Hemoglobin as novel cardiovascular risk factors in fatty liver

Abstract

Introduction: As it affects almost every third individual in the population in the Western world, non-alcoholic fatty liver disease (NAFLD) represents the most common cause of chronic liver disease and the most common cause of liver transplantation. Many metabolic, hemodynamic, hormonal, prothrombotic and pro-inflammatory cardiovascular disease (CVD) risk factors exist. Prior research suggests that hemorheological determinants, including whole blood viscosity, fibrinogen, and hematocrit may be risk factors for ischemic or coronary heart disease. However, the detail relationship between serum hemoglobin concentrations and CVD has not been clearly clarified. Purpose and objectives: We analyzed the potential mechanisms of the association between increased hemoglobin and CVD risk in NAFLD. Material and methods: The materials are collected by searching keywords (nonalcoholic fatty liver disease, cardio vascular diseases risk factors and hemoglobin) from medical database, such as: Pubmed, Medline, Embase, Cochrane Register.
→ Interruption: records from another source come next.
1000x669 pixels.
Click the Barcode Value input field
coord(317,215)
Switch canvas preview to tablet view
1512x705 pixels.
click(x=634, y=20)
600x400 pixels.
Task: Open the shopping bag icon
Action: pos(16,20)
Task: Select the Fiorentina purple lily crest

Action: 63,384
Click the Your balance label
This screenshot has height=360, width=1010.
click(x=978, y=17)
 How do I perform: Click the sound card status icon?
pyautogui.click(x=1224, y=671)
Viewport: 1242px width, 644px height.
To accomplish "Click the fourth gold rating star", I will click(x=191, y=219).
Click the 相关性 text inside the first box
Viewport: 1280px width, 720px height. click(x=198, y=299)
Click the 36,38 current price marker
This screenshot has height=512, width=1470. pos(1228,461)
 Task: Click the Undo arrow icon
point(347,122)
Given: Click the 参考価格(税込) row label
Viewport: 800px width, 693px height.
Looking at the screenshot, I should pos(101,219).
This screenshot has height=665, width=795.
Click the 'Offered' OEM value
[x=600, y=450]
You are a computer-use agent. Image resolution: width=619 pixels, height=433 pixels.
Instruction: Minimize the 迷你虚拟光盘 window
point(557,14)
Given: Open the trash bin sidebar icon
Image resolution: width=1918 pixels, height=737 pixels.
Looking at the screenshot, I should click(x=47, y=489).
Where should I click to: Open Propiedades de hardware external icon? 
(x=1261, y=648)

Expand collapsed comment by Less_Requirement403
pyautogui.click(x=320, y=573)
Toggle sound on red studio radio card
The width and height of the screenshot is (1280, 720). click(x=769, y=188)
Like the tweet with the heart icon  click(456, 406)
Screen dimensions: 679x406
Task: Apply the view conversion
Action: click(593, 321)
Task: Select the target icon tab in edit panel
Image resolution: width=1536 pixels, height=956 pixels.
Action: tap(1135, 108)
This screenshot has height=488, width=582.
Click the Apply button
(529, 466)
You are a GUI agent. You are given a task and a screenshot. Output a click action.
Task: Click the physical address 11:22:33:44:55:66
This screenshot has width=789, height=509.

Results: The hemoglobin is positively correlated with well-known cardiovascular risk factors such as BMf, blood pressure, fasting glucose, total cholesterol, and smoking status after adjusting for age. The exact mechanisms whereby increased hemoglobin in NAFLD might lead to a higher risk of CVD are unknown, but the main hypothesis is that increased hemoglobin concentrations lead to increased blood viscosity, thereby raising peripheral resistance and reducing blood flow and perfusion to the heart. In turn, a reduction of perfusion has been suggested to accelerate ischemic heart disease. High level of accumulated iron itself can increase cardiovascular risk by oxidative stress and lipid peroxidation. Hemoglobin concentration could affect the cardiovascular system through oxygen supply and blood viscosity. In addition, elevated hematocrit level may activate platelets by releasing adenosine diphosphate. It is essential to investigate this association in the future. Conclusions: The emphasis was on the potential role of increased hemoglobin as a marker of moresevere liver damage and fibrosis in the spectrum of NAFLD. Abnormal rheological characteristics of blood due to increased hemoglobin might represent an additional mechanism that contributes to the development of CVD; these could lead to the development of novel therapeutic approach in CVD prevention.